STAR Notes
Simulation, Theory, and Application of Regression
Introduction
About This Course
This book contains the course notes for the Spring 2024 offering of ST362 Regression Analysis, based on the following sources:
- Applied Regression Analysis, 3rd edition, by Draper and Smith
- A PDF of this textbook is available through the WLU library
- Introduction to Linear Regression Anaysis, 2nd edition, by Montgomery and Peck
- This textbook is excellent but expensive, and I am striving to use free and OER materials.
- The online course notes from Stat 501 at Penn State.
About This Book
This book is a living document. Expect changes throughout each semester that I teach!
Some features:
- The GitHub logo takes you to the repo for this book. Feel free to fork and adapt as you please (under the CC BY-SA 4.0 license).
- The little toggle next to the logo puts this into night mode. Try it out!
- Each lecture had a “Jam”, where I played music at the start of class that related to a particular slide. When that slide showed up, a student would say “That’s my Jam!” and I would throw chocolate at them.
- The jams are still there, and you may wish to listen to them while reading!
This book is very much a work in progress. There are missing sections and typos. I am working on adding speaker notes to the slides, which will show up as text in this book.
I am also working on a major re-write of the first few chapters to walk through the concepts in a better order. In particular, I would like to stay in simple linear regression for a lot longer, demonstrating correlation, Cook’s distance, correlation between \(\hat\beta_0\) and \(\hat\beta_1\), etc., then moving into binary and categorical predictors as a first step into multiple regression, polynomial as a second step, then a lecture demonstrating that all of these concepts generalize into multiple dimensions.

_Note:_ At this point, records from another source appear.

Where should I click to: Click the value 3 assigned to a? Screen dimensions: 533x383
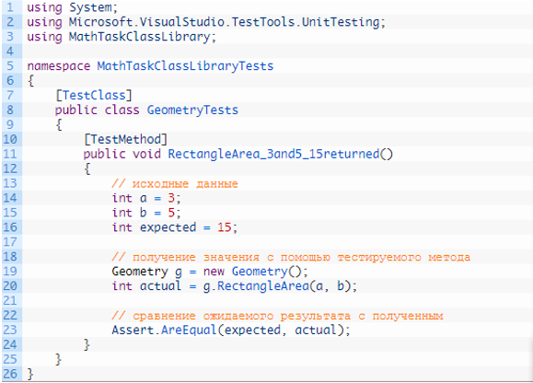tap(171, 198)
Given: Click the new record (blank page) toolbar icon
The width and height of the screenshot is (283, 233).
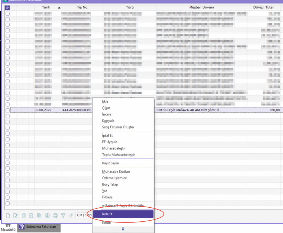Looking at the screenshot, I should (x=8, y=215).
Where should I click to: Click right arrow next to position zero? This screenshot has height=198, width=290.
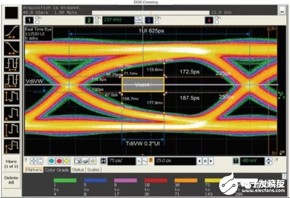click(211, 161)
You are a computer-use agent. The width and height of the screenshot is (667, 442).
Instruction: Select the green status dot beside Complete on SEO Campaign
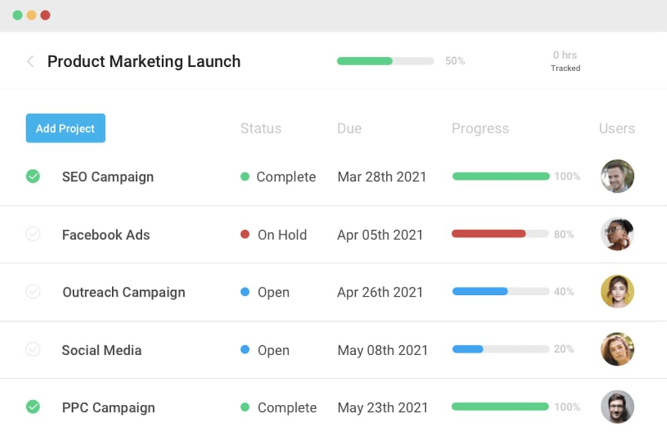pyautogui.click(x=245, y=176)
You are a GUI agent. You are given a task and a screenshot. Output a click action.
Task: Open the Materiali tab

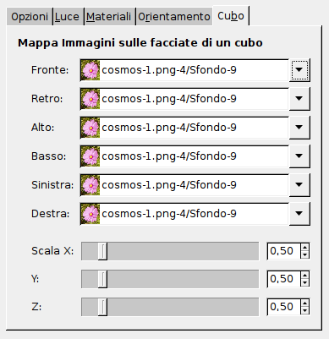coord(108,17)
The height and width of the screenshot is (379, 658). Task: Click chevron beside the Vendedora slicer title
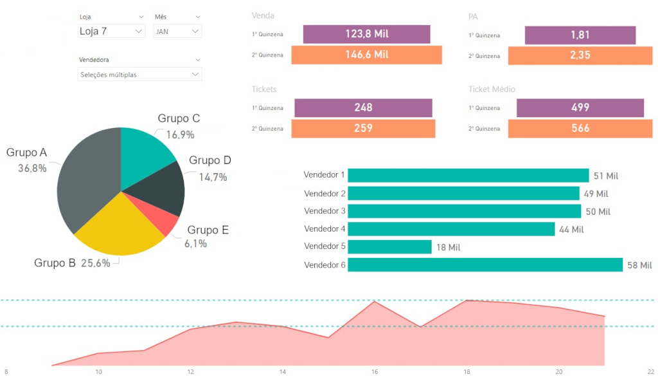(x=197, y=60)
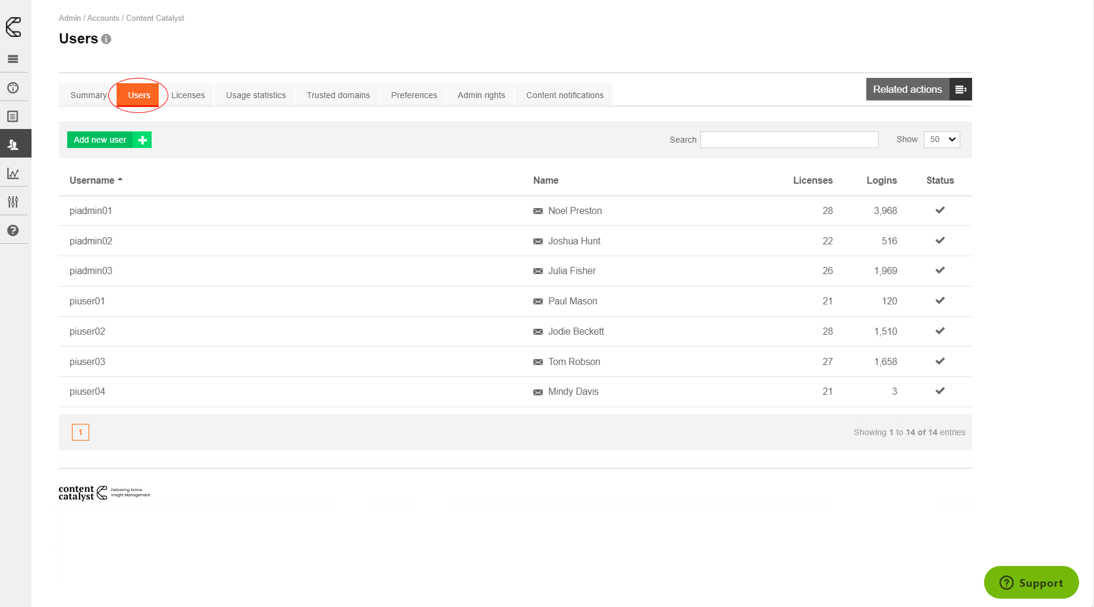Open the analytics chart icon in sidebar
The width and height of the screenshot is (1094, 607).
coord(13,174)
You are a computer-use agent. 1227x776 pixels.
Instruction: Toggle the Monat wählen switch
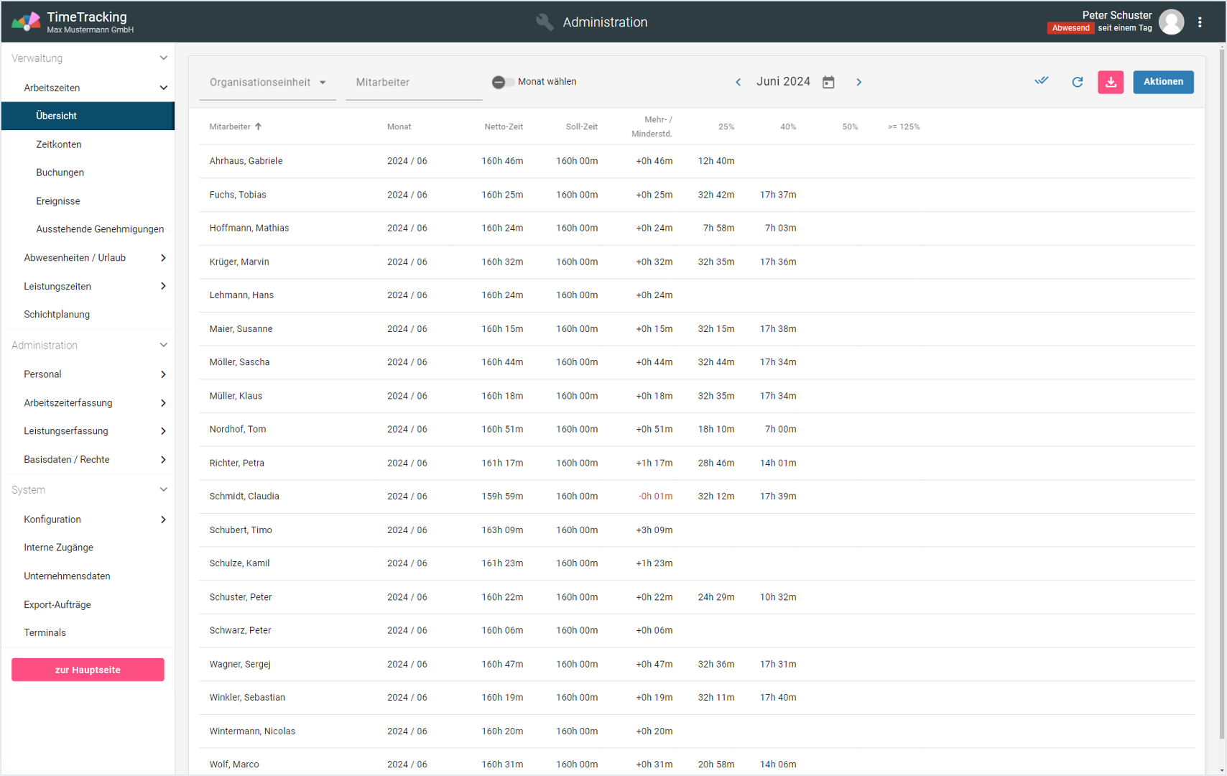click(x=502, y=82)
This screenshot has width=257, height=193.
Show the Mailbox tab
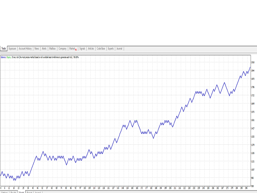[53, 48]
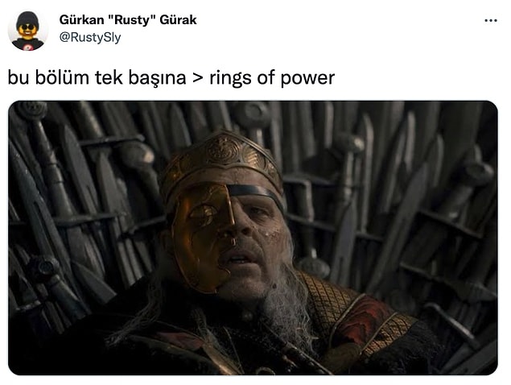The image size is (511, 385).
Task: Click the sword pommel at image top-left
Action: pyautogui.click(x=31, y=110)
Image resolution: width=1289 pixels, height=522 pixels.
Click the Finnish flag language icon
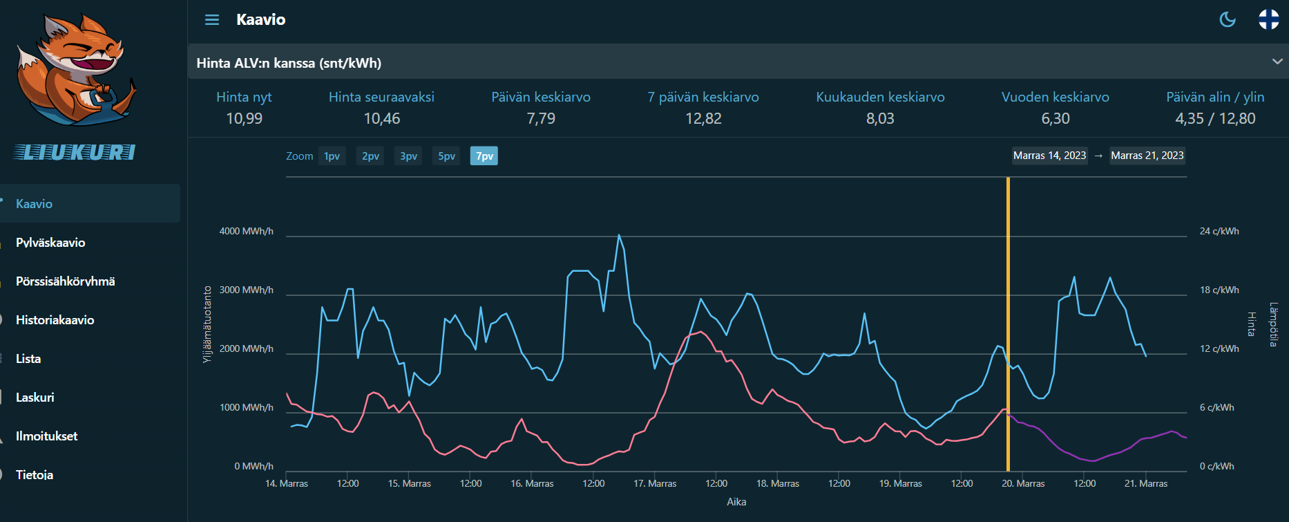[1268, 19]
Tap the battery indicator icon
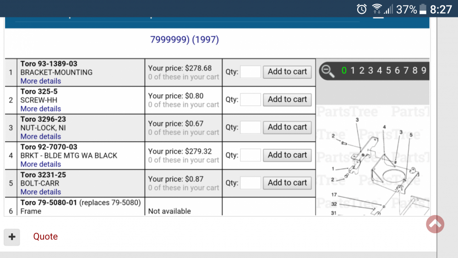The width and height of the screenshot is (458, 258). coord(423,9)
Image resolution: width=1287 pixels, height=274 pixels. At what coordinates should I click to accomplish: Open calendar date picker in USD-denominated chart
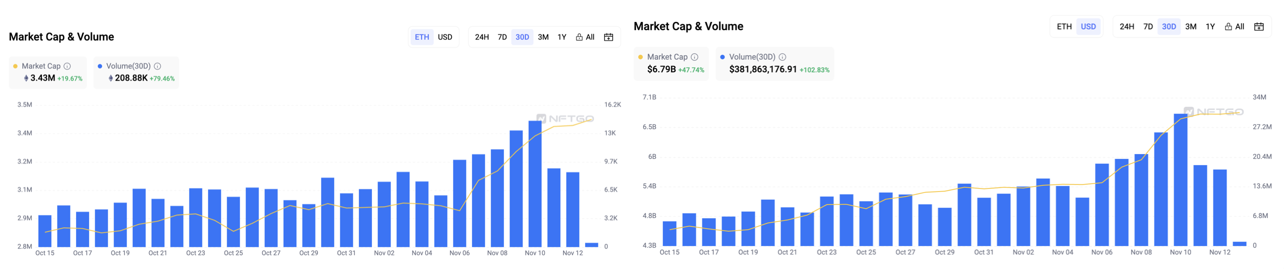pyautogui.click(x=1259, y=27)
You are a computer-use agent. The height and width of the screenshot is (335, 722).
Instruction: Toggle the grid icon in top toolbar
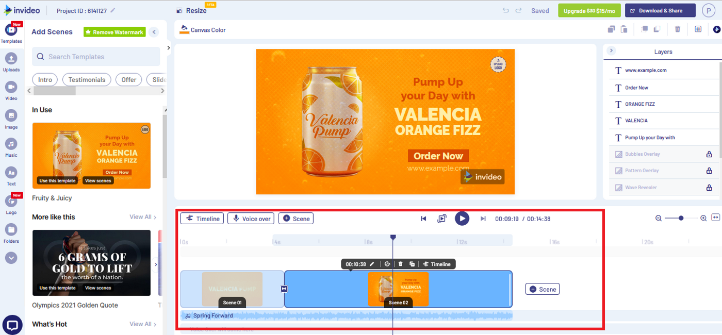click(x=698, y=29)

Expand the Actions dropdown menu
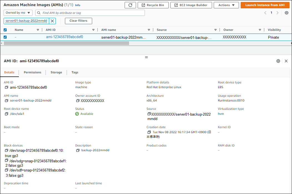click(x=226, y=5)
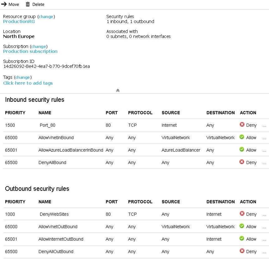
Task: Click here to add tags link
Action: (28, 83)
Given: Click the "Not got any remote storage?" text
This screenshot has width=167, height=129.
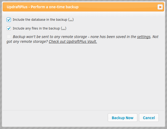Looking at the screenshot, I should tap(27, 41).
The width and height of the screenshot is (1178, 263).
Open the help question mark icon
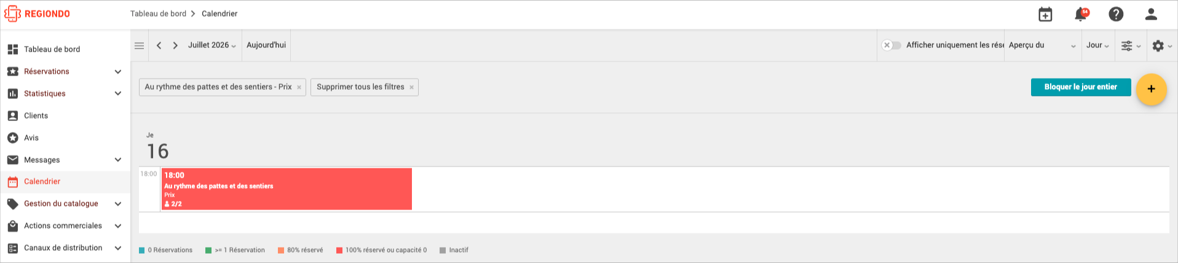pyautogui.click(x=1116, y=14)
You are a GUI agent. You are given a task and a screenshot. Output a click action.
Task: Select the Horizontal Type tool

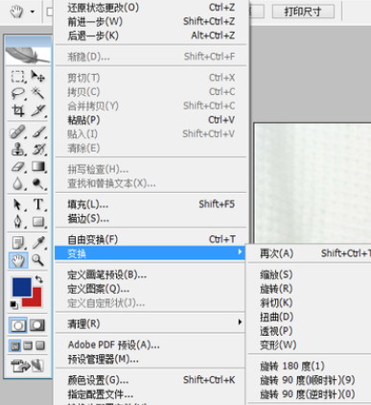click(x=38, y=204)
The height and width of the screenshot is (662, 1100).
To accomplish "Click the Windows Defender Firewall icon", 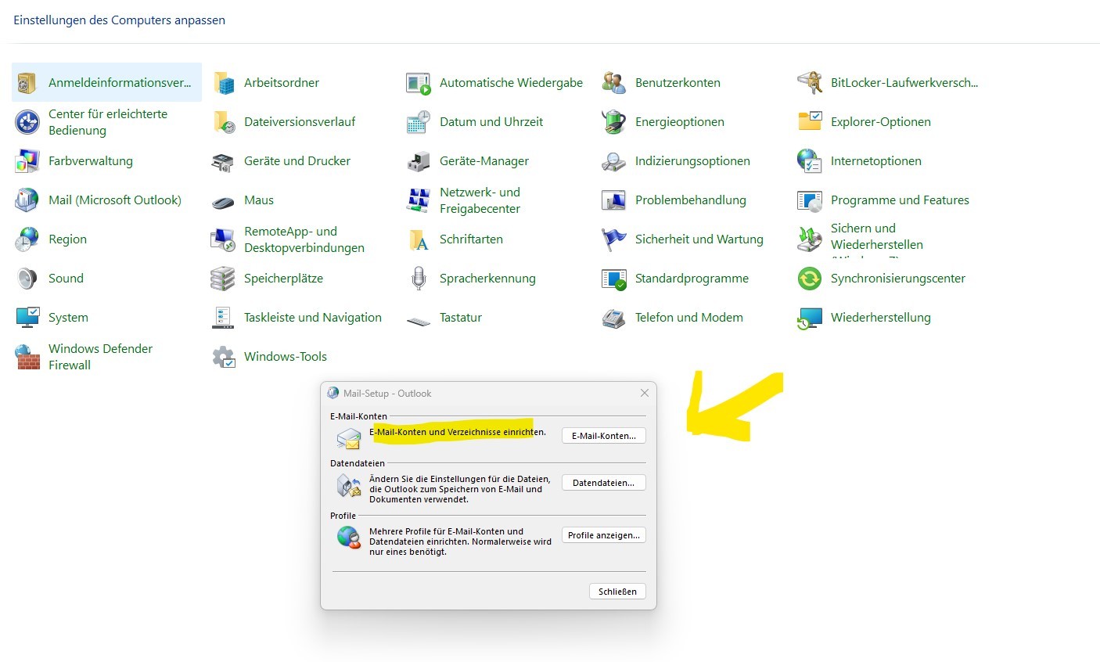I will [27, 357].
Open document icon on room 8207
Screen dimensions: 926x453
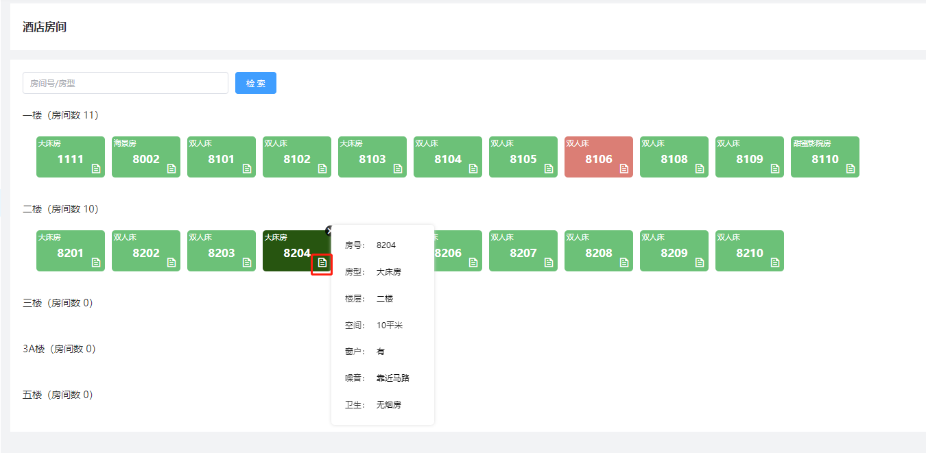coord(549,262)

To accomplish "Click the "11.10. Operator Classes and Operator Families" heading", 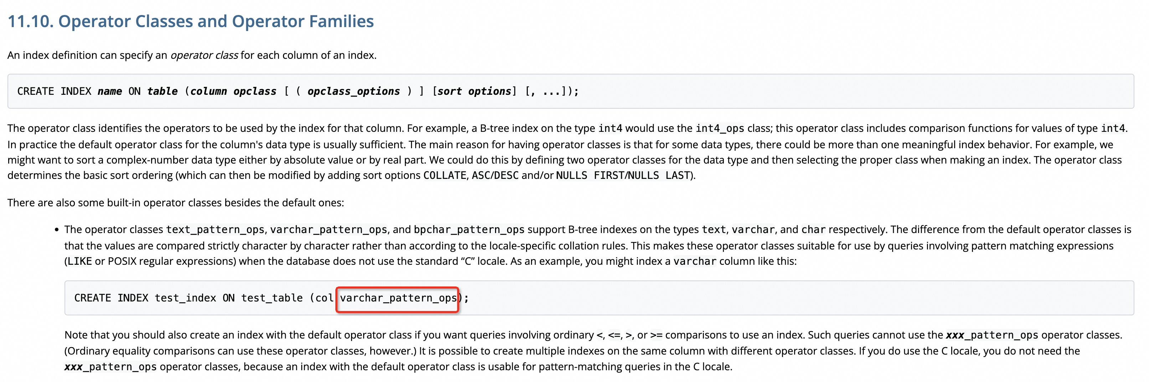I will click(190, 21).
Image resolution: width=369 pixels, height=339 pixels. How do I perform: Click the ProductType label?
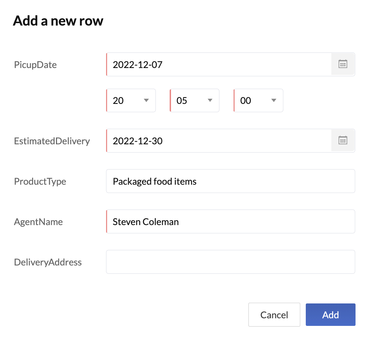(x=40, y=181)
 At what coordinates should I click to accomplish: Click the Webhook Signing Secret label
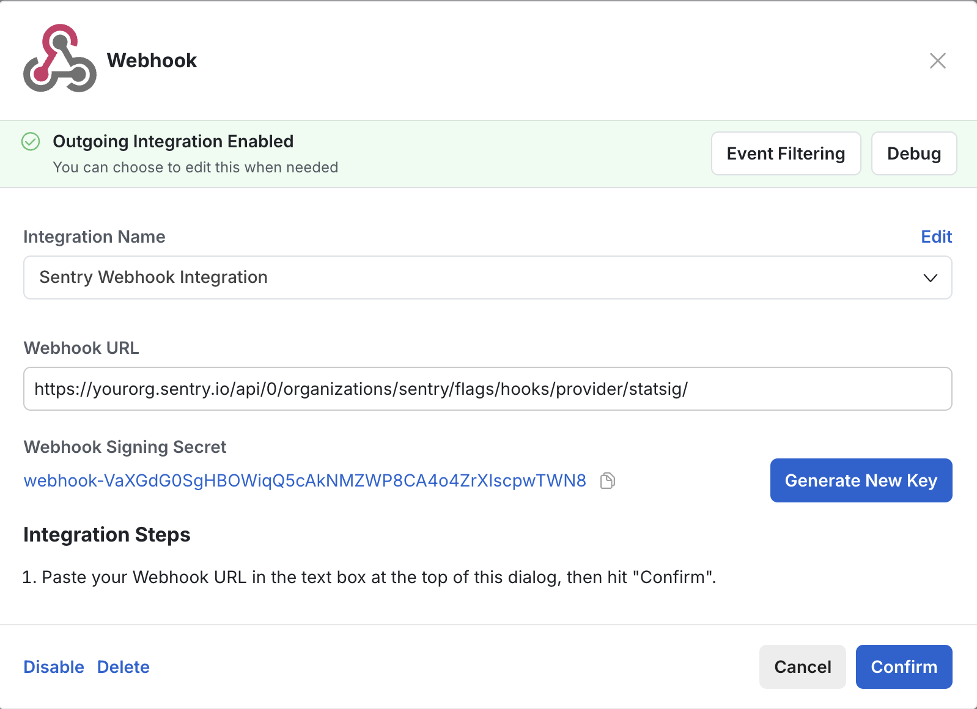125,447
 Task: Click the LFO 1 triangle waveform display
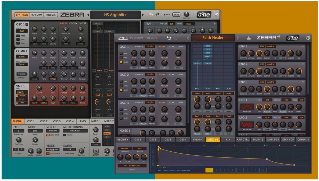point(247,107)
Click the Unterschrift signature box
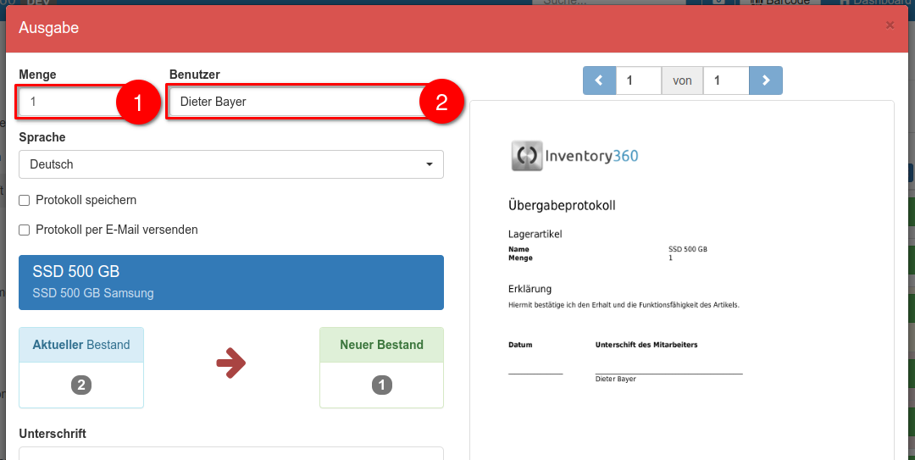Image resolution: width=915 pixels, height=460 pixels. coord(230,453)
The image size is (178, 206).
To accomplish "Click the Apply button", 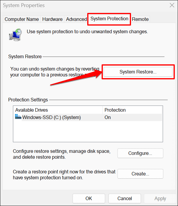I will [160, 198].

This is a quarto book based on my lecture slides. The “Lectures” are quarto files that were rendered into beamer PDF slides. I have included the configs to render the slides. To re-create my slides, you can use the code:
quarto render L01-Introduction.qmdAlternatively, you can hit Cmd-Shift-K (Ctrl-Shift-K on Linux and other operating systems) inside VSCode or Rstudio to render the slides into a presentation.
To render the whole book (as html), use:
quarto render --profile bookThe --profile argument tells Quarto to use the configuration in the file _quarto-slides.yml. I have added speaker notes in a notes environment, which means that the notes will appear in the book but not the pdf slides.

This work is licensed under a Creative Commons Attribution-ShareAlike 4.0 Unported License.